EXCERPT:
****************************************

Here are five examples of Thomas Jefferson’s gardening wisdom.
1. Experiment … extensively
Jefferson once wrote that the “greatest service which can be rendered to any country is to add a useful plant to its culture.” When he traveled throughout our young country and abroad, Jefferson often exchanged seeds and seedlings with other gardeners. He enjoyed cultivating those seeds and young plants in his Monticello garden.
Because he grew a variety of crops, including a mix of tropical species with cool weather crops, he devised a unique terraced landscape for his 1,000-foot-long vegetable garden. By placing the garden on a south-facing slope, he was able to capture abundant sunshine.
Creating this unique form of “hanging garden” involved the removal of about 600,000 cubic feet of red clay and the creation of a 1,000-foot-long rock wall that was 15-feet tall in some places.
2. Grow what you eat
Jefferson loved to eat vegetables. In fact, he wrote that “they constitute my principal diet.” Because of his extensive travels, he was exposed to a wide variety of cuisines. He frequently took recipes back home with him and encouraged his cooks to use Monticello’s homegrown produce in new ways. In this way, he created a new American type of cuisine he described as ‘half-French and half-Virginian.”

****************************************

RECORDS SUPPLIED:
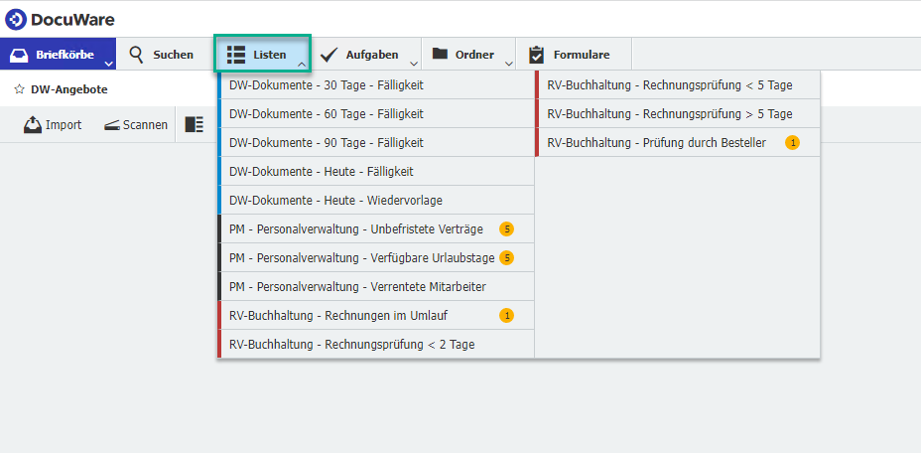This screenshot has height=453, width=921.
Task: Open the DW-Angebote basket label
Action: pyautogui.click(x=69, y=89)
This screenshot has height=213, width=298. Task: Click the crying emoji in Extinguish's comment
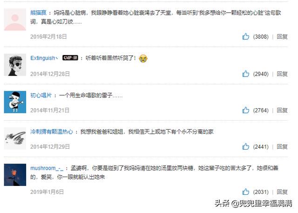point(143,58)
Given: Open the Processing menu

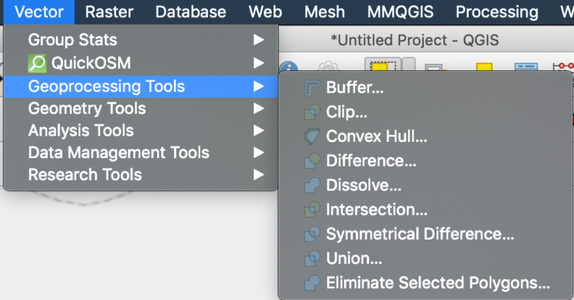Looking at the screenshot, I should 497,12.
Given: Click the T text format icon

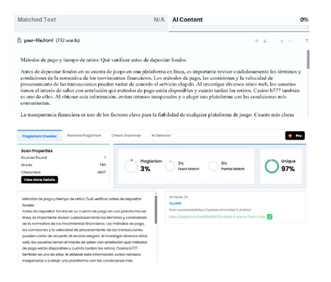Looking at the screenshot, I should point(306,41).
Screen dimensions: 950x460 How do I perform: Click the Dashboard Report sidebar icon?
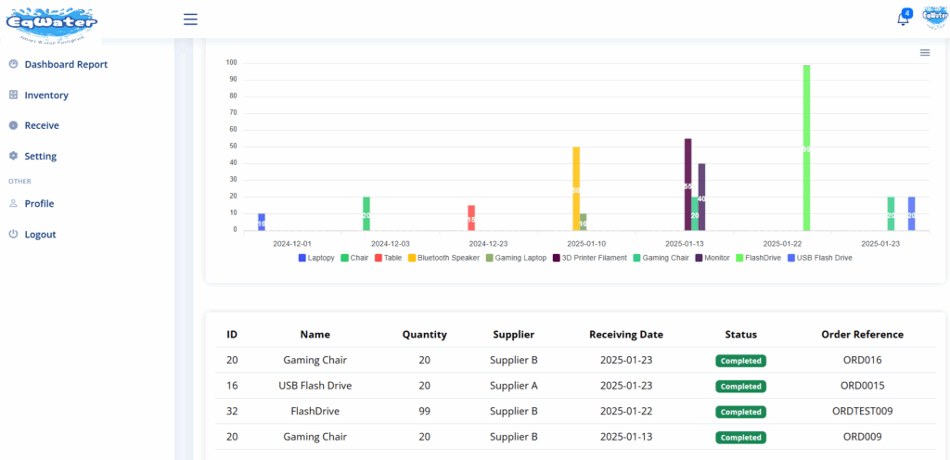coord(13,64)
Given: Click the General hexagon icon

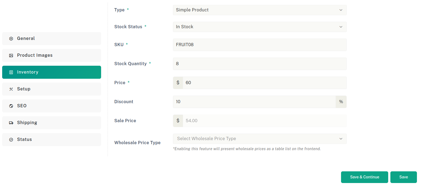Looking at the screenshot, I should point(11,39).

****************************************

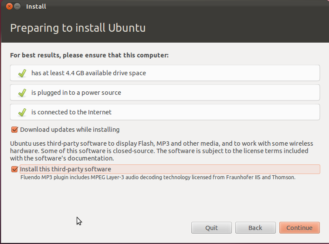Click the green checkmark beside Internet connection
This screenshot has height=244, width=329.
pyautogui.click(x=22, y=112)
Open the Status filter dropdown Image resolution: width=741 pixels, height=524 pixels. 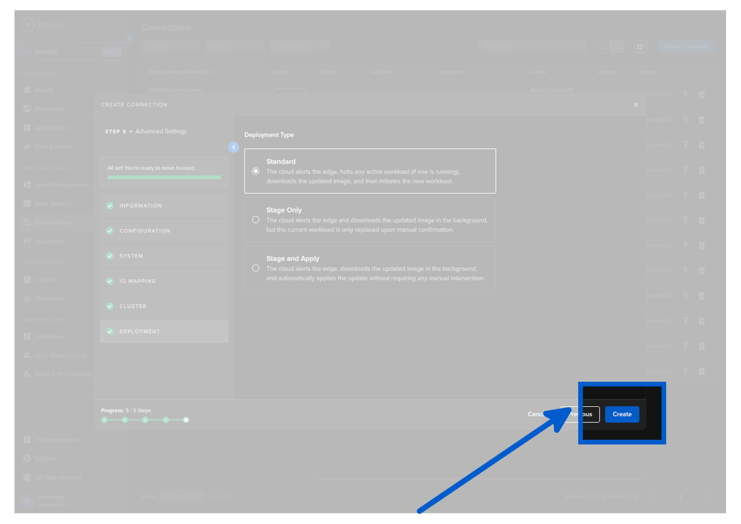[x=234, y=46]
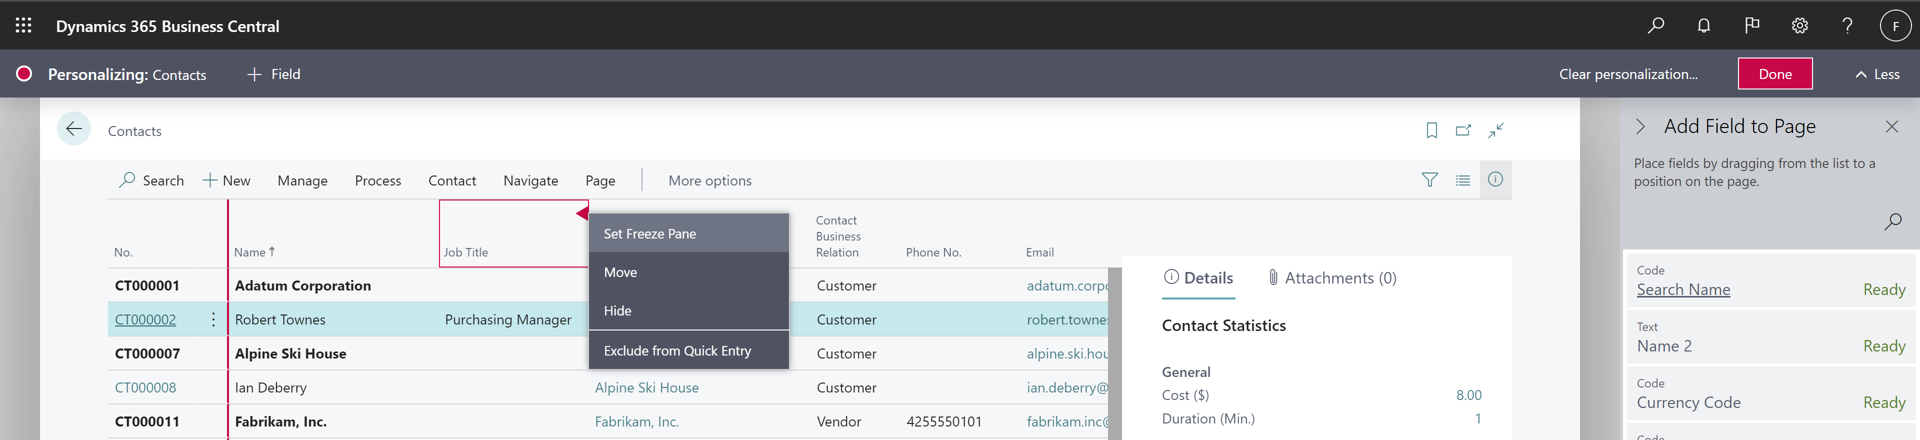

****************************************

DIRECTIONS:
a – Answer these questions using the Jefferson gardening excerpt:
(i) How long was Jefferson's vegetable garden?
(ii) Which direction did the slope under the garden face?
(iii) About how much red clay was removed to create the garden?
b – Write out the passage from the Jefferson gardening excerpt, starting at "Here are five" and ending at "capture abundant sunshine.".

THE ANSWERS:
a –
(i) 1,000 feet long
(ii) South
(iii) About 600,000 cubic feet

b –
Here are five examples of Thomas Jefferson’s gardening wisdom.
1. Experiment … extensively
Jefferson once wrote that the “greatest service which can be rendered to any country is to add a useful plant to its culture.” When he traveled throughout our young country and abroad, Jefferson often exchanged seeds and seedlings with other gardeners. He enjoyed cultivating those seeds and young plants in his Monticello garden.
Because he grew a variety of crops, including a mix of tropical species with cool weather crops, he devised a unique terraced landscape for his 1,000-foot-long vegetable garden. By placing the garden on a south-facing slope, he was able to capture abundant sunshine.